Samuel smiled and tossed the leg of a table into the fire grate, sparks spitting against his silver breastplate. ‘Has Ganby mentioned he was a druid long before he joined our ranks?’

‘Yes,’ added Jenny Blow. ‘Before his crimes and knavery saw him thrown out and drawn towards the margins of the marsh’s waters as an outlaw.’

‘Pah,’ said Ganby. ‘If I ever stopped lying, I would disappoint you. These are strange new days indeed. Queens who are mutilated and kept in chains, councils of standing chosen by those who have none, and a faceless legion of monsters walking the world.

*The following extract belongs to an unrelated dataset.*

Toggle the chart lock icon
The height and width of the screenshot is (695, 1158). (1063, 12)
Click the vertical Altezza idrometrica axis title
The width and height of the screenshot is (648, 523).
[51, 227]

Fighting those gill-necks from the kingdom below the waves seems as a blessing in comparison to this new war.’

A knot of anger tightened inside Purity. ‘My friend Oliver gave his life to free you for this war.’

‘Not just us
four
,’ said Jenny Blow, pointedly.

‘That’s enough,’ said Samuel. ‘We four answered the call and you speak to the true queen of the Jackeni, that much you must know.’ He knelt down in front of Purity. ‘My spear is your spear, as it was for Queen Elizica.’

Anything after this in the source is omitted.